The central angles of two sectors of circles of radii $7 \,cm$ and $21\, cm$ are respectively $120^{\circ}$ and $40^{\circ}$. Find the areas of the two sectors as well as the lengths of the corresponding arcs. What do you observe?

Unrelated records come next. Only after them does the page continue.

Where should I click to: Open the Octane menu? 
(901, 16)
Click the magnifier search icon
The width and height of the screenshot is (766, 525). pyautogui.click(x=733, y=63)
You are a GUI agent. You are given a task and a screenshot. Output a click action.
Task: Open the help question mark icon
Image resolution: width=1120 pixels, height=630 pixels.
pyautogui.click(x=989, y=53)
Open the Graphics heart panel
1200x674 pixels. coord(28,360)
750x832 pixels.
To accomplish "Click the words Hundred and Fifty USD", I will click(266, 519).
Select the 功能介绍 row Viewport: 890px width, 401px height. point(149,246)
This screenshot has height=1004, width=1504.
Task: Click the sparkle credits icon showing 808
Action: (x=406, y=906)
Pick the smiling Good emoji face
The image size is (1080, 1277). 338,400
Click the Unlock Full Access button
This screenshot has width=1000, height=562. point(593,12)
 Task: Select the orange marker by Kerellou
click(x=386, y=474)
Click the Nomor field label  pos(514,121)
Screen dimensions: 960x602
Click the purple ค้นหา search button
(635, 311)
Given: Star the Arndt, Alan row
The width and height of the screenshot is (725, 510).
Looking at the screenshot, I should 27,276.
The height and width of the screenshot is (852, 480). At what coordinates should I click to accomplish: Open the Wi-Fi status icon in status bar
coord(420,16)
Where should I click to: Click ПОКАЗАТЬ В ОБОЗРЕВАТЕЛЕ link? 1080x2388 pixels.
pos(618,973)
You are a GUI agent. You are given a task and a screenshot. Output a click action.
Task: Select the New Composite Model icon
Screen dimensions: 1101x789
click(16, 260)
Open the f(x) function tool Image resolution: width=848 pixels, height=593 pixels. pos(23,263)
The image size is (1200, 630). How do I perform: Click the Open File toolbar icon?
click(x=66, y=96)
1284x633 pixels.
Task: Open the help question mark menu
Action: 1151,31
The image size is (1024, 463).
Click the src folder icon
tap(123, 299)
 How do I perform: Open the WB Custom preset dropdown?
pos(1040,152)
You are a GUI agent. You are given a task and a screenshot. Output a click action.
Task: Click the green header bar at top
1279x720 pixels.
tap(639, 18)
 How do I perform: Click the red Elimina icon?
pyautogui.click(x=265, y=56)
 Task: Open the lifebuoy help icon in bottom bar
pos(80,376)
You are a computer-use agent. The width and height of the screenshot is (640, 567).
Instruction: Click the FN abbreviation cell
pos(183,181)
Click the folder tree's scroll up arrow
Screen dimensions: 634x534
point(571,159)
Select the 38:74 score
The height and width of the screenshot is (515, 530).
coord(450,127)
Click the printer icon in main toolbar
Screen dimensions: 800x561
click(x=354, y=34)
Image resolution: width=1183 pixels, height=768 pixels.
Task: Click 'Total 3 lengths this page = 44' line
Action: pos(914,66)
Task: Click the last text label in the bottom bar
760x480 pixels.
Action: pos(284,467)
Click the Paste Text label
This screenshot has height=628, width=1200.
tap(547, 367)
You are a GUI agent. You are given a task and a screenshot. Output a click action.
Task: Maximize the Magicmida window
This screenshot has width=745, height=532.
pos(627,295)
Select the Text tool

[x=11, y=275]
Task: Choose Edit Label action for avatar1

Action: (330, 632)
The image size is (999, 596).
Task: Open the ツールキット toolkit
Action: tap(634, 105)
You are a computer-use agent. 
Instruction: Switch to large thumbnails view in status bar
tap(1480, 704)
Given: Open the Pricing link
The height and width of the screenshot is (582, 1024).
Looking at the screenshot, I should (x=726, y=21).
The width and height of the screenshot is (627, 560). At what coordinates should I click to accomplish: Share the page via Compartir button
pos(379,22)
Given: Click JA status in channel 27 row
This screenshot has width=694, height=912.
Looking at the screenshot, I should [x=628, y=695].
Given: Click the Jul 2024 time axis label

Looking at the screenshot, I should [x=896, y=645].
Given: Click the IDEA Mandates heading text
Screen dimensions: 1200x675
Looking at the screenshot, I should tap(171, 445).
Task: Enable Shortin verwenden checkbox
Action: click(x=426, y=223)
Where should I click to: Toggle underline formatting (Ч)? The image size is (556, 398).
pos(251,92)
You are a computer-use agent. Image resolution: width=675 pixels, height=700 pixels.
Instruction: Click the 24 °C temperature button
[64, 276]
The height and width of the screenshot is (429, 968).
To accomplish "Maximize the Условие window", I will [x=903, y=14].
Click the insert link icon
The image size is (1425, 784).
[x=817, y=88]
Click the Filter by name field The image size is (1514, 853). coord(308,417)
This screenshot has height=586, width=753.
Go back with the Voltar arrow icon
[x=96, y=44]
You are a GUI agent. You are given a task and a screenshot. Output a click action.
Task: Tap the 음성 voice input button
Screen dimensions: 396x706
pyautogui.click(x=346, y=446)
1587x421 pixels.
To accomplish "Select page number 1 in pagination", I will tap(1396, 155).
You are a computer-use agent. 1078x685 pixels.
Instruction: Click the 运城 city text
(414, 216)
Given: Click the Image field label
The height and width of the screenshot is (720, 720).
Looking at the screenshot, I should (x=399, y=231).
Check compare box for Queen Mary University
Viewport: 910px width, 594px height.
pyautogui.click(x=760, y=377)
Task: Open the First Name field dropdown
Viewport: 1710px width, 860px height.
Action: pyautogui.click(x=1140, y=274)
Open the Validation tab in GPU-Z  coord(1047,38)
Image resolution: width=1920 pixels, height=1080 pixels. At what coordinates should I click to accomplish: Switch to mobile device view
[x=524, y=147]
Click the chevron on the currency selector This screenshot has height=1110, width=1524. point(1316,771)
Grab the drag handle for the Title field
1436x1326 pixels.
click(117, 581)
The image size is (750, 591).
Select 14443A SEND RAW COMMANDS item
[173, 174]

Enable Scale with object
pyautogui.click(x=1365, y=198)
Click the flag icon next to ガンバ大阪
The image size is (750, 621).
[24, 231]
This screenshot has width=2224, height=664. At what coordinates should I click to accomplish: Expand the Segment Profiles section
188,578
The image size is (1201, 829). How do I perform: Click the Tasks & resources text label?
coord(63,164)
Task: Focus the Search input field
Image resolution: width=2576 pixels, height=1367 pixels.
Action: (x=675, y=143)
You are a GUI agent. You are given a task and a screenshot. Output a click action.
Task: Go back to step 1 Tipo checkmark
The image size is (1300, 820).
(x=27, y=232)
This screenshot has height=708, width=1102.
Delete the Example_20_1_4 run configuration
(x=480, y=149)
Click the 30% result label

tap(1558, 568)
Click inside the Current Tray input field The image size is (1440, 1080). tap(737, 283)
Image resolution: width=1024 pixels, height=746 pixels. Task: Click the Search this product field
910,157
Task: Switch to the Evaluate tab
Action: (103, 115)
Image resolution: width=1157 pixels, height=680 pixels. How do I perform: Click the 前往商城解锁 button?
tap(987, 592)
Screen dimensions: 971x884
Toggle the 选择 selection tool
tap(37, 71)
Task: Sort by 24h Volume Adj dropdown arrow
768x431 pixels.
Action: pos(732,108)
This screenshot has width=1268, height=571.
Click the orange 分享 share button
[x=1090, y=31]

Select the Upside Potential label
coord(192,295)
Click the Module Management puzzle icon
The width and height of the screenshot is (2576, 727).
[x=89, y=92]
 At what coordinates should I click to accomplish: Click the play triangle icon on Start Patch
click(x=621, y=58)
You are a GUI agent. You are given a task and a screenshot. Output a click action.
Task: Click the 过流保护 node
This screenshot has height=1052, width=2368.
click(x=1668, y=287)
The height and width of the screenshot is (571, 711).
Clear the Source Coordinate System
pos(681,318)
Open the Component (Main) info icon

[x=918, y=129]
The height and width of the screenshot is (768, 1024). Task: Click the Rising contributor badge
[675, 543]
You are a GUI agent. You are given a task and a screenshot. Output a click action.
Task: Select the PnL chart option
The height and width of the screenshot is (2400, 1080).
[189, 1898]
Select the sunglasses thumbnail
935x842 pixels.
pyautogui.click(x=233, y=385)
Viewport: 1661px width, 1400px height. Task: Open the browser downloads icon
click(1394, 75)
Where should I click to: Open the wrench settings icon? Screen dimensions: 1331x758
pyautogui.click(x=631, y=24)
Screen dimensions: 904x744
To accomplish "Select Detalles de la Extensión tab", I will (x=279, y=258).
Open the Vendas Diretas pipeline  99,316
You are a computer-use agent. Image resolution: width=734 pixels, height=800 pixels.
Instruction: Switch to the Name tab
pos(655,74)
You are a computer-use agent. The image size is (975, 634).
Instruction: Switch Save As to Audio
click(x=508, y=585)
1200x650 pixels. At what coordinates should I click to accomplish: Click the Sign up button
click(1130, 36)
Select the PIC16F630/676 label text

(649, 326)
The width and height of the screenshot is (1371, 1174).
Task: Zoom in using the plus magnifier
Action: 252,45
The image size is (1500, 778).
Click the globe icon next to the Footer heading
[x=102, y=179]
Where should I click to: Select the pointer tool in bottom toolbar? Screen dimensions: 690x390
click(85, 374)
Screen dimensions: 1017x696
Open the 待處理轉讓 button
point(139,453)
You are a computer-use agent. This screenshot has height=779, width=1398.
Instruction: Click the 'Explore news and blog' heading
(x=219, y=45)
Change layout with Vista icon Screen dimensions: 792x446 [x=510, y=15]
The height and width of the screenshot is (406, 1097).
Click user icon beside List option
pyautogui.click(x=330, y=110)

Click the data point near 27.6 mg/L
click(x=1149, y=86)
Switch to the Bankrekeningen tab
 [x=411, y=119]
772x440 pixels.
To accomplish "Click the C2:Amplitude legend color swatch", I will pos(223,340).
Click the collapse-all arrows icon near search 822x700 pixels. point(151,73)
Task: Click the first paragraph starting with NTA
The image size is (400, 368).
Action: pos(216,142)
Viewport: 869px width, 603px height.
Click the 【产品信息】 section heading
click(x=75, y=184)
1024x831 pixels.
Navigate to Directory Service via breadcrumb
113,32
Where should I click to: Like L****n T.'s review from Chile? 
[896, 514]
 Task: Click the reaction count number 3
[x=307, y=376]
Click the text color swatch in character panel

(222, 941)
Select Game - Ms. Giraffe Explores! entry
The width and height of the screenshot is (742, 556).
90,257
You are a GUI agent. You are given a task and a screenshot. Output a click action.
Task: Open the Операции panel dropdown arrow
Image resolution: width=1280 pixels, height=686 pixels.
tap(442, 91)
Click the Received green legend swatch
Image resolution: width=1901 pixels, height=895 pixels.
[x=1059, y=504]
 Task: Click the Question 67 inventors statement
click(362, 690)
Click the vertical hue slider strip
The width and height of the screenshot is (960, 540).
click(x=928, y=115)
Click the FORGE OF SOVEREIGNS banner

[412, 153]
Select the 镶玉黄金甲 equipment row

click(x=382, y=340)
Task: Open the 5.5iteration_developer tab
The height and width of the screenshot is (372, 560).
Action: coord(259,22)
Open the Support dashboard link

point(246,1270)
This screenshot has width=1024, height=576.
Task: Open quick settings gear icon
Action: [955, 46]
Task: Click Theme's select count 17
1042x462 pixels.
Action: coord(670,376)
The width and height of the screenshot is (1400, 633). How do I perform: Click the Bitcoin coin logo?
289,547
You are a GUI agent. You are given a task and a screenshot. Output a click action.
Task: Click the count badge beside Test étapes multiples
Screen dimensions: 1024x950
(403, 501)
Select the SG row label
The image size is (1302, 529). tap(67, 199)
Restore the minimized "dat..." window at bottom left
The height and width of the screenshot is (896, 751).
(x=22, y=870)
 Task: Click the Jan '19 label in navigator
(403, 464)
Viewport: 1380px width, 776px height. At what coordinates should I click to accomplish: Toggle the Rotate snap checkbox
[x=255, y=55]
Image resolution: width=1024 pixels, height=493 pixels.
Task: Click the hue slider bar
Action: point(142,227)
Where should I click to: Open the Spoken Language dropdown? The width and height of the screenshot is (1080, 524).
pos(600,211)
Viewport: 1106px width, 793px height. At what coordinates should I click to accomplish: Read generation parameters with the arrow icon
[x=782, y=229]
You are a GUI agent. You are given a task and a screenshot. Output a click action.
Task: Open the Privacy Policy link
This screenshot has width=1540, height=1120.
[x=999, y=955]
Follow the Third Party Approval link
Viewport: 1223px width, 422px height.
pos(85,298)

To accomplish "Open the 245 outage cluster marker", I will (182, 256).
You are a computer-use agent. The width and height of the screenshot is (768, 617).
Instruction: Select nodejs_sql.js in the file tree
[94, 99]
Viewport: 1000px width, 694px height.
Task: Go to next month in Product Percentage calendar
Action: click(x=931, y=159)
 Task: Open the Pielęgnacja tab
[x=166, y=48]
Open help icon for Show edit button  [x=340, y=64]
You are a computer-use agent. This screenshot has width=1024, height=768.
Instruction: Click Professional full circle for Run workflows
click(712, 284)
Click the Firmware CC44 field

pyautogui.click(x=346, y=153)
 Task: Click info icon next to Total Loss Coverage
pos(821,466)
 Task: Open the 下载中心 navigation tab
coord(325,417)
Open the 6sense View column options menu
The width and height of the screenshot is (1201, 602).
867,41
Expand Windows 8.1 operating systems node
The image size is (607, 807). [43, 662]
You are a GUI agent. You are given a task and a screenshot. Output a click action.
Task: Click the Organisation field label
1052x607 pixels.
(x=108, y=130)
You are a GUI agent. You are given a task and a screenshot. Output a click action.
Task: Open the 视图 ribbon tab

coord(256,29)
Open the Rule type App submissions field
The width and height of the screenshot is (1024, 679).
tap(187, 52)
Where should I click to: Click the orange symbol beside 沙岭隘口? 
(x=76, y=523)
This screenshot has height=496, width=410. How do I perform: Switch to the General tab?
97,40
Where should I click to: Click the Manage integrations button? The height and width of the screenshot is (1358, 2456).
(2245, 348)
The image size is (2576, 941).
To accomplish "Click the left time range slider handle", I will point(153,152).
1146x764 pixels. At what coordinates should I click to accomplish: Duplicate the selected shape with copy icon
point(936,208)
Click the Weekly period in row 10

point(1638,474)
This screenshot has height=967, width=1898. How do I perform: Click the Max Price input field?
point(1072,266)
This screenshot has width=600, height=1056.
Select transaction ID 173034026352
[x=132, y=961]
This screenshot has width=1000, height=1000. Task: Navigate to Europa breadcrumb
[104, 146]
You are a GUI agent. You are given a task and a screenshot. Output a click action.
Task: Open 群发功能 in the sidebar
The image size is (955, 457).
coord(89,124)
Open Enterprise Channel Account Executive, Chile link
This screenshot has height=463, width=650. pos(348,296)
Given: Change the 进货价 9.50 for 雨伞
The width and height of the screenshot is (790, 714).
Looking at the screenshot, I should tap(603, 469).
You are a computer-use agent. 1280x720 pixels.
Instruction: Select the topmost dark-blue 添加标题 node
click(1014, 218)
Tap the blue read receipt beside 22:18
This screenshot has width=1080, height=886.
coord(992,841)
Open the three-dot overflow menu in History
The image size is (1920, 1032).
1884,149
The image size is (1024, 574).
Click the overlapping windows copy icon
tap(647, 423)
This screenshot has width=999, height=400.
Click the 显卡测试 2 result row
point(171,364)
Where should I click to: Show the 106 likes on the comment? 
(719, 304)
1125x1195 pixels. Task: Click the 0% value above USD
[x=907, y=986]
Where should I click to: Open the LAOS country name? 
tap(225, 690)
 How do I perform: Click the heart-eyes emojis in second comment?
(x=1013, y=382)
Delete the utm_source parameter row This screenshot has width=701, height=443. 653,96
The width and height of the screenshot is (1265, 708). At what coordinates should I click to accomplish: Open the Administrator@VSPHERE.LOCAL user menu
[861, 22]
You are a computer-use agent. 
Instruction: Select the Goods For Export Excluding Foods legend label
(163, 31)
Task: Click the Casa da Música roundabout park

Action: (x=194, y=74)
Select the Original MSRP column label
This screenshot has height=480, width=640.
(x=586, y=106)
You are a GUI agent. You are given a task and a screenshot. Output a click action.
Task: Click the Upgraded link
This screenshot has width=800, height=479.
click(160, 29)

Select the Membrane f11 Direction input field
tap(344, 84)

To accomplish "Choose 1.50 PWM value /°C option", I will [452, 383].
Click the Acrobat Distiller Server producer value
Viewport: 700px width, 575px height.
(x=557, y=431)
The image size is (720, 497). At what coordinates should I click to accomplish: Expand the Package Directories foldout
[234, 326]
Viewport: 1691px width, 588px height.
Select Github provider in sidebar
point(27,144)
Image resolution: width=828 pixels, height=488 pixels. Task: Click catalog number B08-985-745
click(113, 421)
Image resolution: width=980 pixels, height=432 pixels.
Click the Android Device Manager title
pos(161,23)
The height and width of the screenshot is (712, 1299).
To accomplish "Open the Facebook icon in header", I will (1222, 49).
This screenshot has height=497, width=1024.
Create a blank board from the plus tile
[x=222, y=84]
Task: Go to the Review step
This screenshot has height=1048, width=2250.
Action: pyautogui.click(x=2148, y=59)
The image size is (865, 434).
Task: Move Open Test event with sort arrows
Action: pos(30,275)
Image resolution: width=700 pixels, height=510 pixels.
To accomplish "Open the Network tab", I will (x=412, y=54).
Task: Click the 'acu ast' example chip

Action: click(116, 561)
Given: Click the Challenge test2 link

Let the lengths of the corresponding arc be $l_1$ and $l _{2}$

Given that, radius of sector $P O_1 Q P=7\, cm$

and radius of sector $A O_{2} B A=21\, cm$

Central angle of the sector $P O, Q P=120^{\circ}$0

and central angle of the sector $A O_{2} B A=40^{\circ}$

$\therefore$ Area of the sector with central angle $O_1$

$=\frac{\pi r^{2}}{360^{\circ}} \times \theta=\frac{\pi(7)^{2}}{360^{\circ}} \times 120^{\circ}$

$=\frac{22}{7} \times \frac{7 \times 7}{360^{\circ}} \times 120$

$=\frac{22 \times 7}{3}=\frac{154}{3}\, cm ^{2}$

and area of the sector with central angle $O _{2}$

$=\frac{\pi r^{2}}{360^{\circ}} \times \theta=\frac{\pi(21)^{2}}{360^{\circ}} \times 40^{\circ}$

$=\frac{22}{7} \times \frac{21 \times 21}{360^{\circ}} \times 40^{\circ}$

$=\frac{22 \times 3 \times 21}{9}=22 \times 7=154 \,cm ^{2}$

Now, corresponding arc length of the sector $PO_1Q$ P $=$ Central angle $\times$ Radius of the sector

$=120^{\circ} \times 7 \times \frac{\pi}{180^{\circ}}$ $\left[\because \theta=\frac{l}{r}\right.$ and $\left.1^{\circ}=\frac{\pi}{180^{\circ}} R\right]$

$=\frac{2}{3} \times 7 \times \frac{22}{7}$

$=\frac{44}{3}\, cm$

and corresponding arc length of the sector $A O_{2} EA$ $=$ Central angle $\times$ Radius of the sector

$=40^{\circ} \times 21 \times \frac{\pi}{180^{\circ}}$ $\left[\therefore \theta=\frac{l}{r}\right.$ and $\left.1^{\circ}=\frac{\pi}{180^{\circ}} R\right]$

$=\frac{2}{9} \times 21 \times \frac{22}{7}$

$=\frac{2}{3} \times 22=\frac{44}{3}\, cm$

Hence, we observe that arc lengths of two sectors of two different circles may be equal but their area need not be equal.